Others are, well, like this.

li-ott-sinkhole620

For the pothole type, you probably just need a patch. You find a reasonable explanation for why this character did X or why Y caused Z and you work it into the story. For the sinkhole type, you may need to do some intensive structural repair and rerouting.

The sinkholes are the things we wish we could ignore because fixing them could alter everything else in our story. So we pretend they don’t exist, convince ourselves that we’re worrying about nothing, and in the meantime they swallow up the whole story because no one can get past them. Sometimes we need others to point them out to us, so we know–for sure, now–that yes, this is tripping up everyone else as well.

As painful and labor-intensive as they may be to fix, they must, must, must be fixed. And here are a couple ways we can approach them:

1. Go back to the beginning and prepare us.

Want to keep that plot device? Then you need to go back and lay out for the reader why it has to happen that way. Give the reader signposts and clues and reasons. If adequately done, then when we come back up to where that sinkhole was, you may find that it’s disappeared. Everything makes sense and falls into line and we go trucking right along to the next chapter.

2. Go a completely different direction.

Just can’t get your mind around how to salvage your plot and not fall into the sinkhole? Turn around and go another direction. Choose that direction according to the natural flow of the story. What would really happen next? And next? And next? Make that happen. Maybe you’ll get to the place you had wanted to be in the end anyway. Or maybe you’ll discover an even better ending in this new direction. I like it when the latter happens, because those are the endings that can both surprise us and still feel inevitable. They never feel tacked on.

What about you? How have you handled big plot holes in your own work? Do you find they tend to pop up in the same places, like the muddled middle or the ending that you just never quite thought through until you found yourself there and had to wrap this blessed tale up? I’d love to hear from you!

So, What’s Your Point?

Snowy Forest

My dreams are rarely guided by what we might call a plot.
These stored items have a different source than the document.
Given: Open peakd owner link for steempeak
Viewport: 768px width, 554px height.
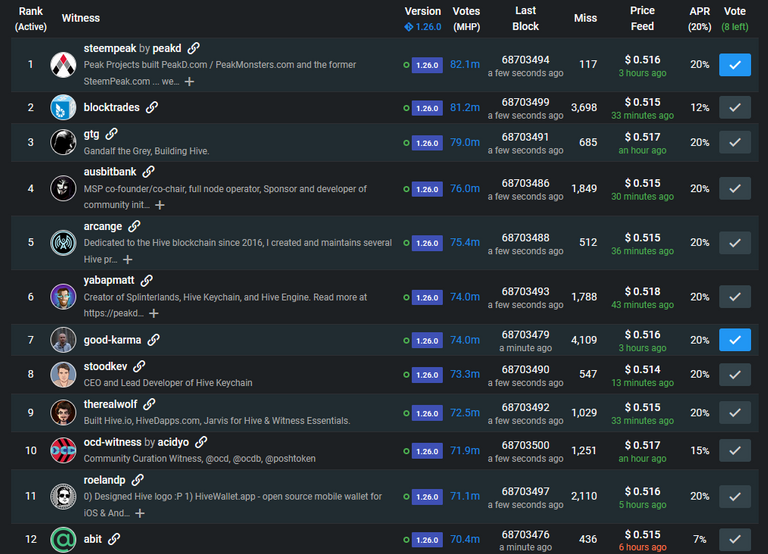Looking at the screenshot, I should point(167,48).
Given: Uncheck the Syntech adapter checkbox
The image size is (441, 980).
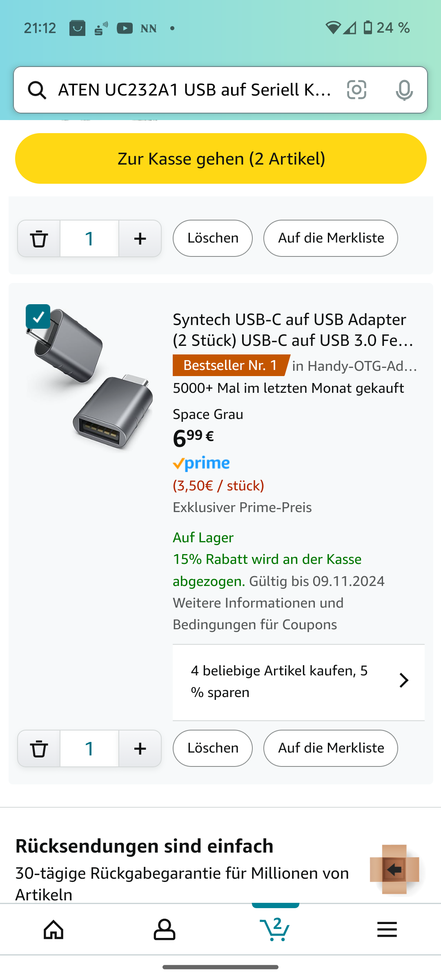Looking at the screenshot, I should pos(38,316).
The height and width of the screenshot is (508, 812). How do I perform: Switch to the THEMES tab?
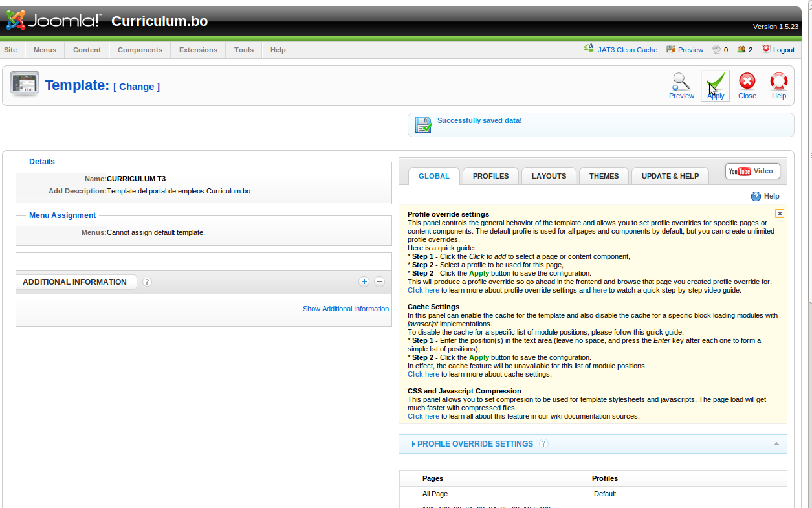(x=603, y=175)
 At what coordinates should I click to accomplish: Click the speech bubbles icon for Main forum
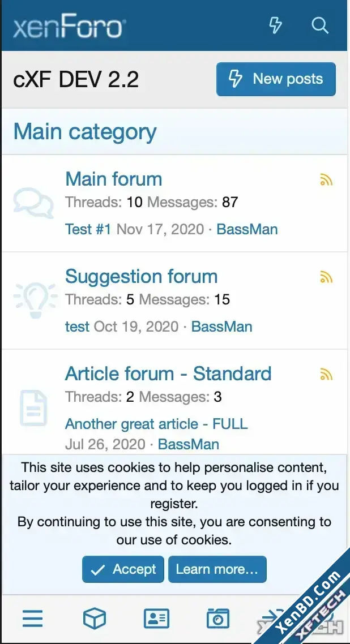click(33, 203)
Nothing actually happens in them. They are scenes that flow nonsensically one into the next and go NOWHERE.

My husband can attest to this. The poor man is often subjected to partial recounts of my dreams–partial because at some point he simply walks away because he knows this is going nowhere and yet will not end. He even used my “method” of dreaming in a sermon to illustrate the difference between reading Scripture as a bunch of boring, unrelated stories (“and then this happened and then this happened and then this happened”) and reading it as God’s very well plotted and intentional story (which he generously compared to my more deliberate method of writing) in which we find purpose and meaning. In case this interests you, you can listen to it here. It also contains a fascinating tidbit on the real St. Nicholas, who was apparently a bit of a hothead and prone to decking heretics. True story.
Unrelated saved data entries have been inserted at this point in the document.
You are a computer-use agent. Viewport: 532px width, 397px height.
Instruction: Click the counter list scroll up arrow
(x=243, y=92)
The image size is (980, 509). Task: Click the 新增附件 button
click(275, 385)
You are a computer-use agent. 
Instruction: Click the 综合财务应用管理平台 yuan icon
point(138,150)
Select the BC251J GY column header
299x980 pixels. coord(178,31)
Now, I’ve been busily working on February’s short story, The Door, which I have deliberately made a bit dreamlike. Last week I realized that this was becoming a problem. It was becoming much too much like one of my actual dreams–rambling and random and pointless.

So I stopped writing. And I started plotting. I thought about this story in the shower. I thought about it in bed. I thought about it in the car. I thought about it but did not write down anything I thought of. I just allowed myself to think it through, to think myself into a plot, a purpose, a point.

While turning back toward home on an ill-fated trip through white-out conditions to my office today (Lake Effect Snow = 1, Erin = 0), everything fell into place like fat snowflakes aiming directly for their spot on the ground (rather than swirling madly around my car). I got home safely, put a space heater at my feet, and got back to work with the lovely feeling in the back of my mind that I now know where this story is going.

Dreams are okay. Their very weirdness is interesting. But interesting is not really enough for a story. Writers, we owe our readers a bit more than a rambling but interesting story. We at least owe them a compelling plot or, as is often the case in shorter fiction, a point.

How can you take those intriguing but (admit it) pointless scenes and weave them into a larger tapestry to make them an essential part of your plot? How can you give your readers a clear (though pleasantly winding) path through your forest of very lovely, very interesting trees?